Monday, December 27, 2010

A mobbing in Putnam County

In Putnam county, Tennessee. February 14th, 1885, Elders Joseph Franklin Miller and George Wilson were at the Rutledge home helping them prepare for emigration to Zion, and had just finished nailing the last packing box shut. Elder Miller decided to go to the Samples home for “some pop corn and a popper to help pass the night away.” As he left he heard the neighbors’ dog barking and thought it odd that the dog would see him a such a distance. Turns out the dog was barking at a mob of about 22 men. They had just left the Sample home looking for the Mormon missionaries, and were on their way to the Rutledge home. As luck would have it, they missed Elder Miller in the dark. Elder Miller didn’t see them and so continued on unaware to the Samples home.

Meanwhile the mob arrived at the Rutledge home where they convinced Elder Wilson to accompany them, with a promise that he not be hurt. As they left towards the woods they asked for Elder Miller and was told truthfully that he was back towards the other home. When Brother Rutledge tried to come along, however, was refused permission to join them.

While in the woods, the mob searched Elder Wilson. He freely offered that he had nothing but a knife on him, which he gave to them when he was asked. But then an argument broke out among the men saying that “neither his money nor any of his things should be taken from him.” Someone obviously in authority ordered that his knife be returned to him, which it promptly was.

The mob led him back to their horses and they rode him off about a hundred yards. There he was left with two guards while the other returned to the Samples house to look for Elder Miller. One mobber said that he didn’t “give a damn to get any of them but Miller.” “Miller came out to preach” said another snarlingly. “Yes” said a third “he’s a real hellcat.”

Meanwhile Elder Miller arrived at the Sample home where several sisters were popping corn. While he waited in the other room, Sister Rutledge’s baby awoke and started crying. For some reason only Elder Miller could comfort the child. She even preferred him to her own mother. After finally calming the child back to sleep, Elder Miller started back to the Rutledge home with pop corn and a popper. But found no one there. Confused and still unaware of the mob, Elder Miller was startled by voices outside the home. But for some reason he felt prompted not to investigate. Instead he knelt and said a prayer. Immediately he felt calm, and settled down to stoke up the fire. It wasn’t long before sister Lambert and sister Rutledge came to the house and warned him of the mob. Thinking the mob was right behind the sisters, Elder Miller quickly went into the woods and hid.

At the same time Elder Wilson was being questioned by the two left to guard him. They would sometimes step away to converse with each other privately. Elder Wilson thought he heard them arguing about whether to kill him or not. But before either one had the chance to try it, the rest of the mob returned empty handed from searching for Elder Miller.
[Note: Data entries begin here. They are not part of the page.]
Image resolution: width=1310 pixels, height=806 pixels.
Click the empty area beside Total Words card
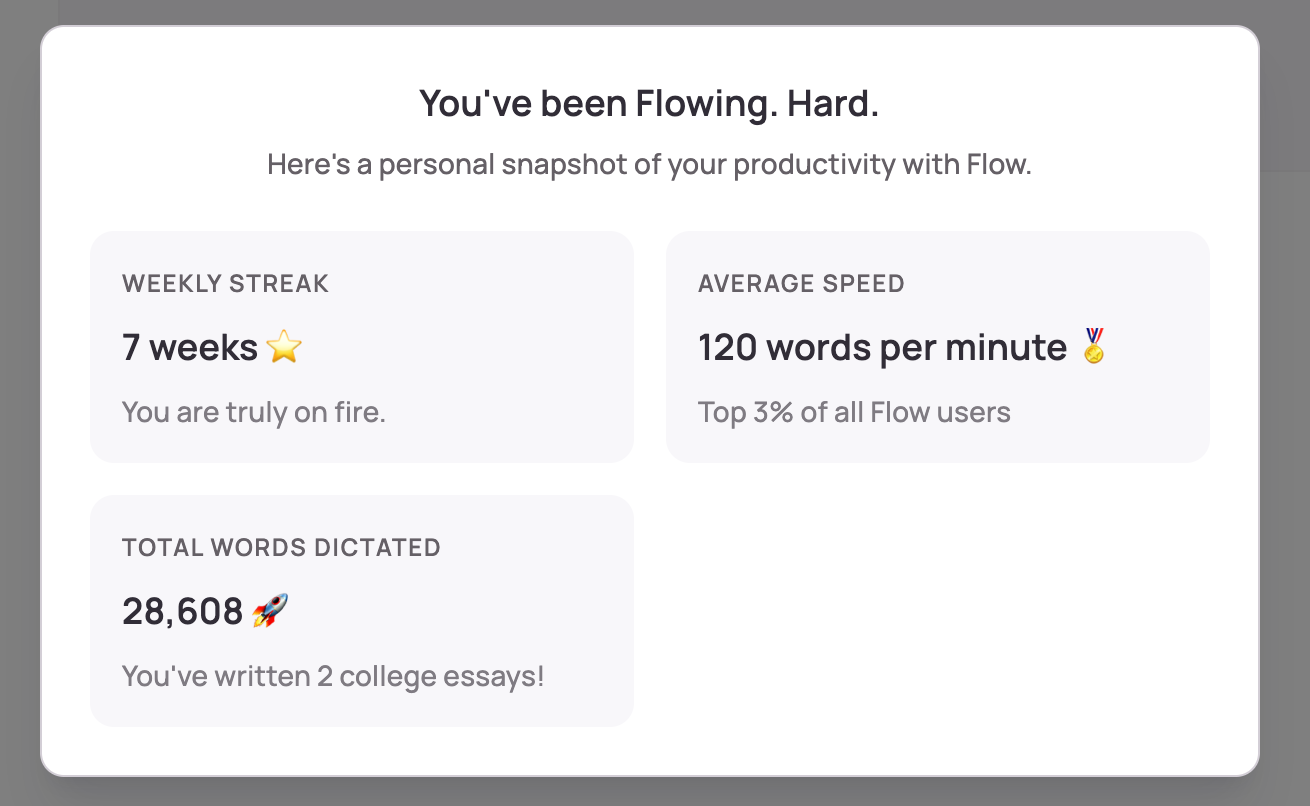pyautogui.click(x=938, y=610)
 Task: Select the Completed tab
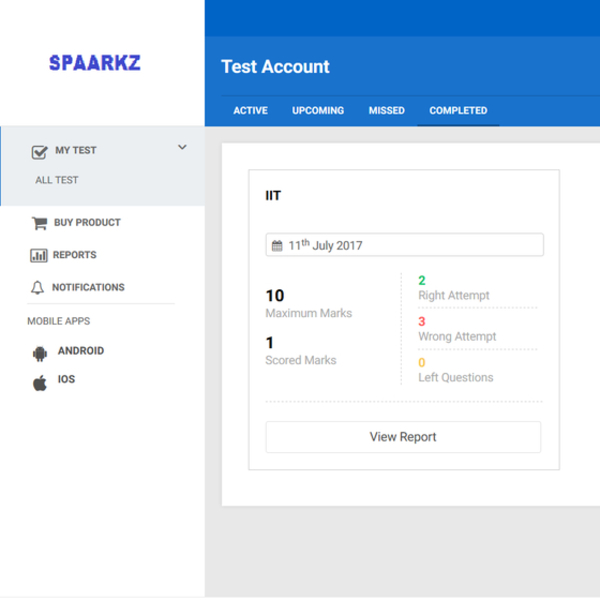tap(458, 111)
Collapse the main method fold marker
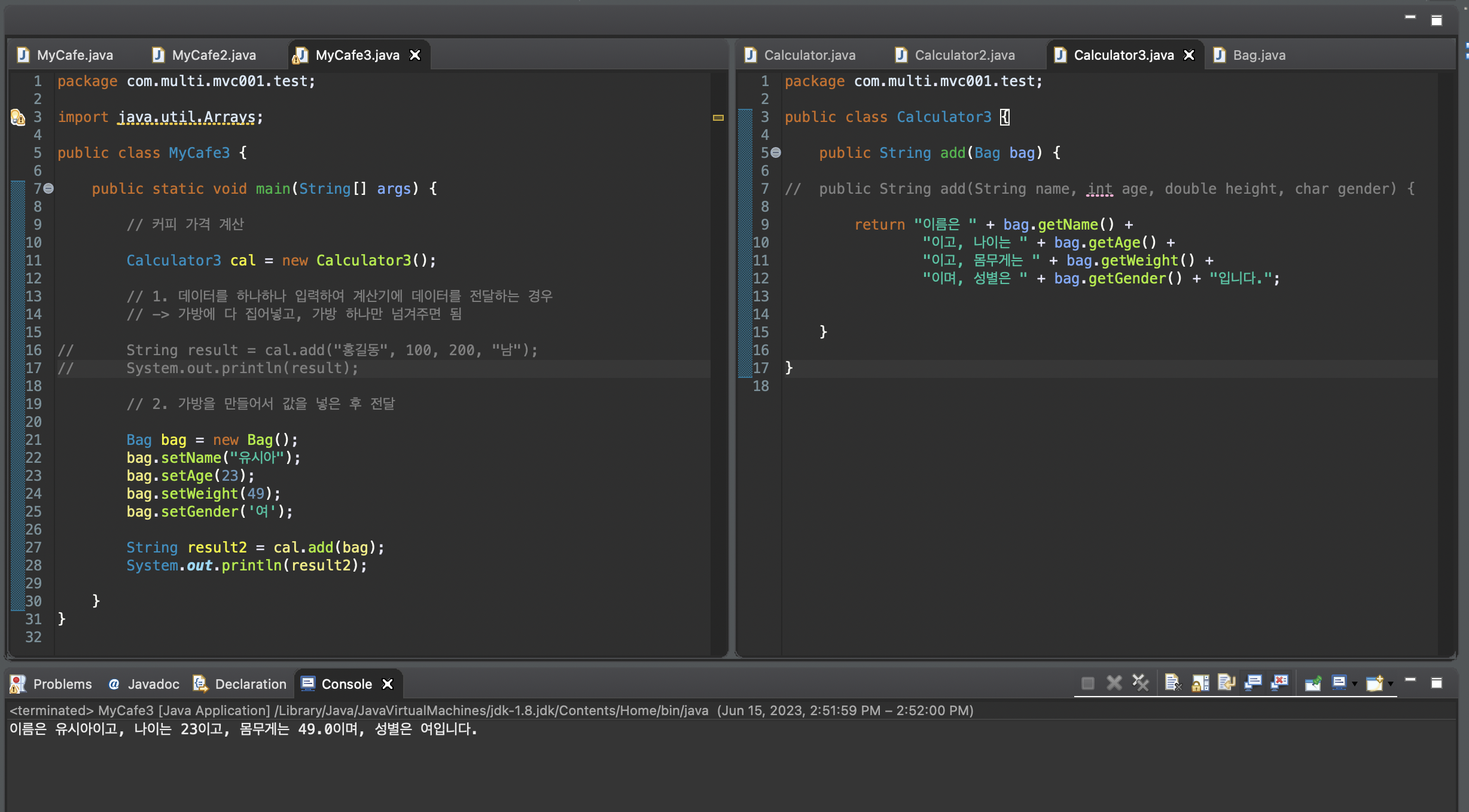 (x=49, y=188)
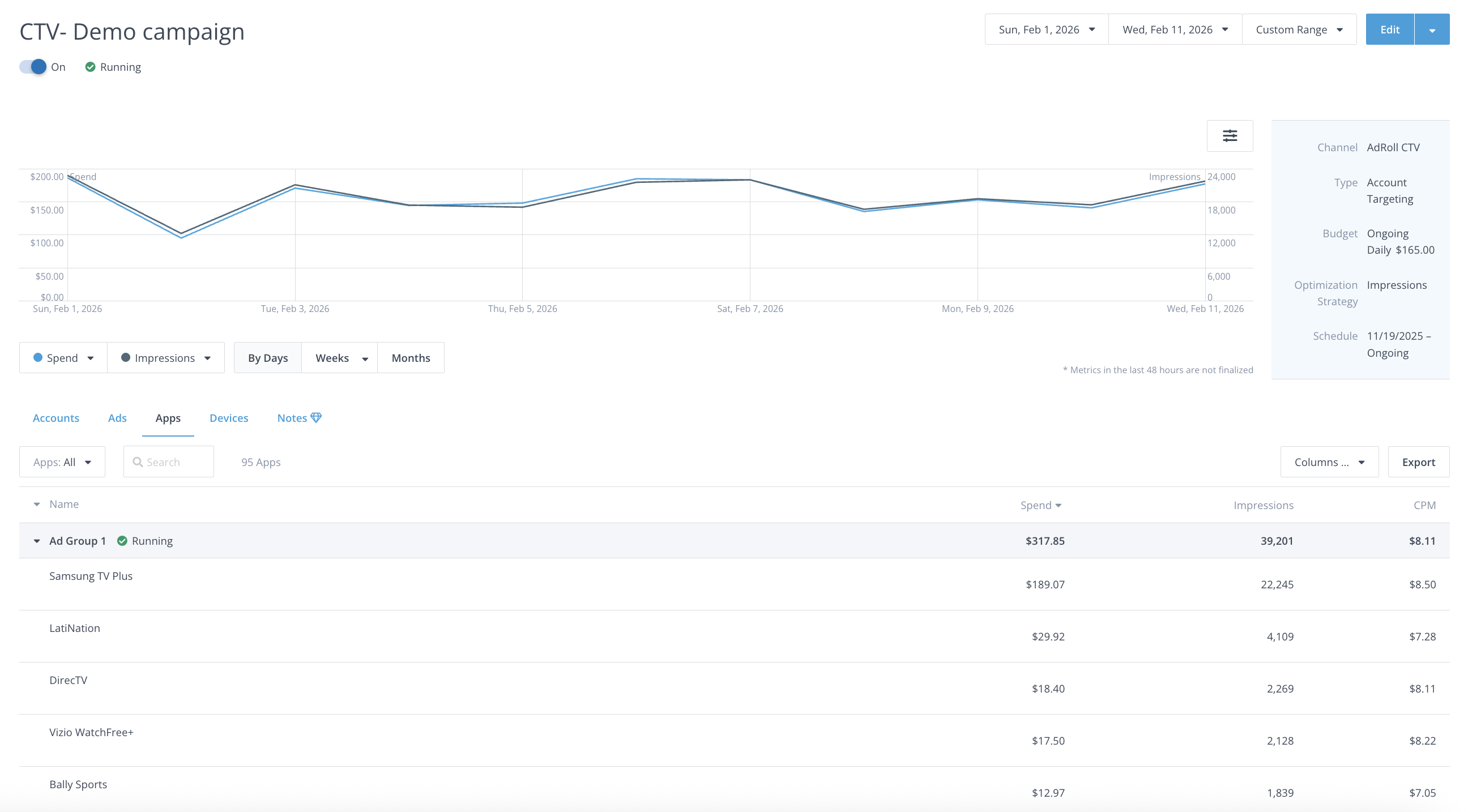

While the mob was considering their next course of action, a pistol fired quite by accident by one guard and hit the other guard ( a local bailiff) in the foot. Several members of the mob took the injured man aside and tended to his wound.

The mob insisted that the Elder Wilson take his companion and leave by Monday (two days later) but insisting they did not have money to travel, they granted him thirty days to get the money together but that was the “extreme limit of [their] grace.”
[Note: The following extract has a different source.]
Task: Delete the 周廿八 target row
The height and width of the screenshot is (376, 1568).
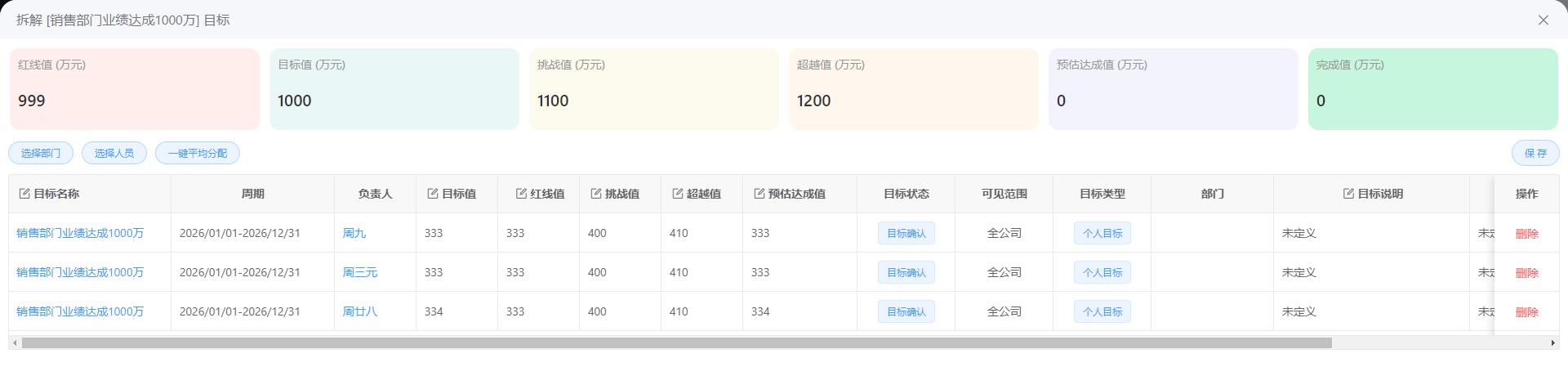Action: click(x=1526, y=311)
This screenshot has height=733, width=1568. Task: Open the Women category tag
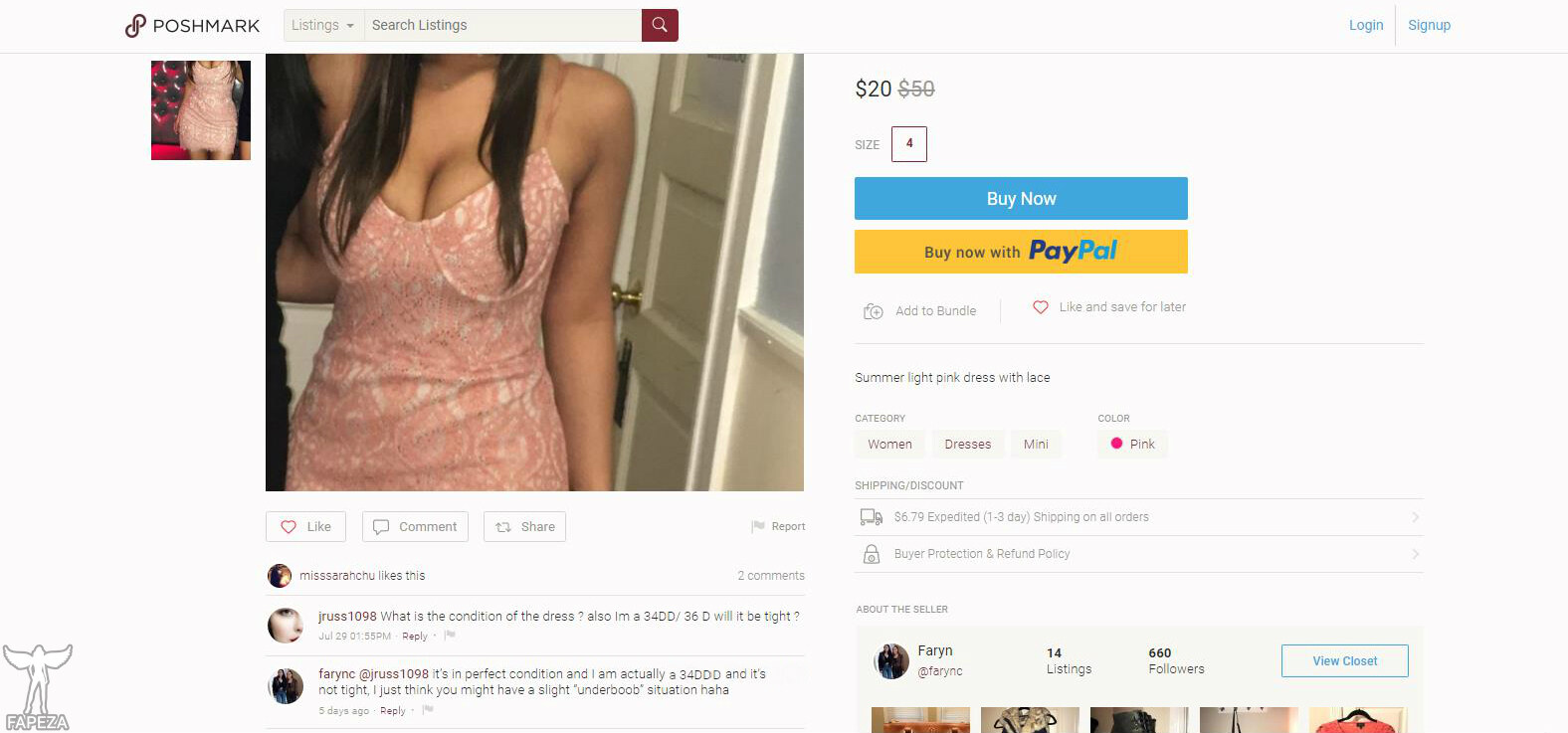point(889,445)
They then secured Elder Wilson fast, administered twenty lashes upon his back with beech limbs, and turned him loose. Elder Wilson was not seriously injured by the blows he had received, and in a short time was able to join Elder Miller. The names of these mobbers were never learned. But one local man said it was “constables, ex-constables and Methodist preachers.”


Anonymous said...


You keep coming up with these incidents. In some ways they're very similar to each other, but in other ways each is completely unique. It's one thing to talk about generic mobs in Mormon history, and quite another to read about specific incidents and see names and dates and know that an elder just like the elders I've known was lashed.

Thanks for the work you do to document and share these stories.

Anonymous said...

"Anonymous" this time is Ardis -- I'm having trouble with your comment form for some reason.

BruceCrow said...

Thanks Ardis,

Of course most of my stories have been in Tennessee (and one from New Zealand). I wonder how similar the mob phenomenon is from other areas of the country or the world.
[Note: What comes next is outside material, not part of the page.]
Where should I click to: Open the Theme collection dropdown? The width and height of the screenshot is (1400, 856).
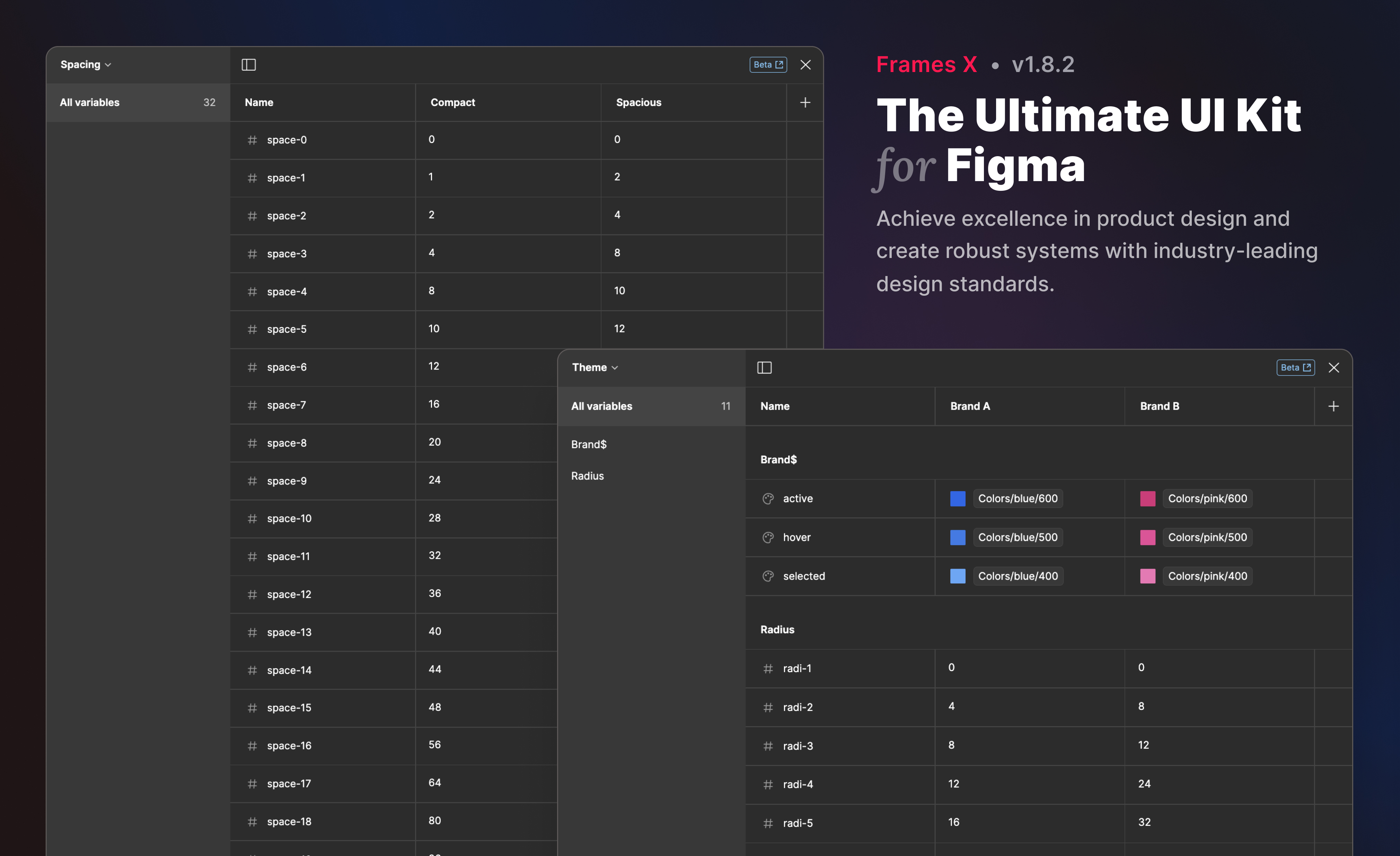(594, 367)

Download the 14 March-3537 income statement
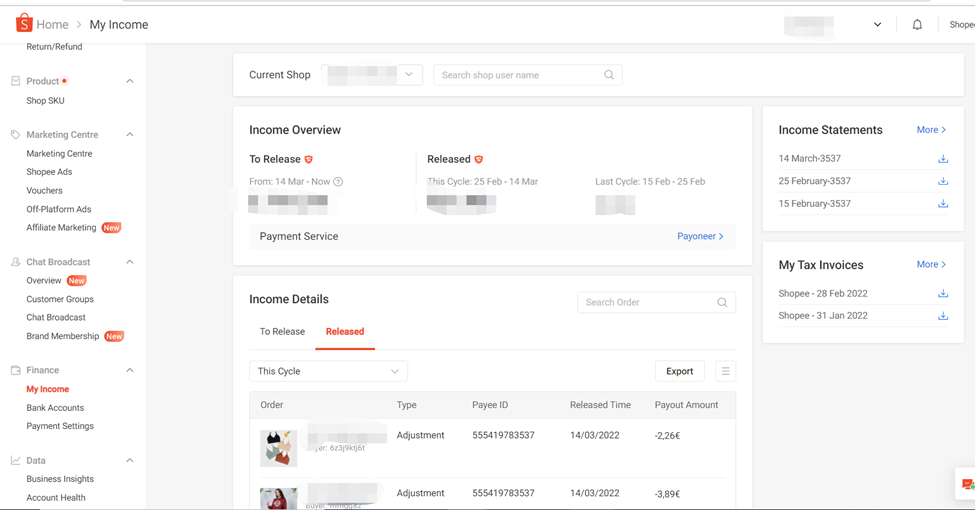pos(942,159)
This particular event has a more personal meaning to me. J. F. Miller is my grandfather's father. It took me a while to put two and two together and say "Hey, that happened in Tennessee"

Ardis E. Parshall said...

I'm glad I came back to this one to see that JFMiller was your grandfather! Not only is that connection interesting on a friendship level, but it's also an example that shows it's possible to write about family history as history and not as typical ancestor glorification. I did wonder how you had access to Elder Miller's thoughts and feelings -- I just guessed that you were drawing on a diary or letter.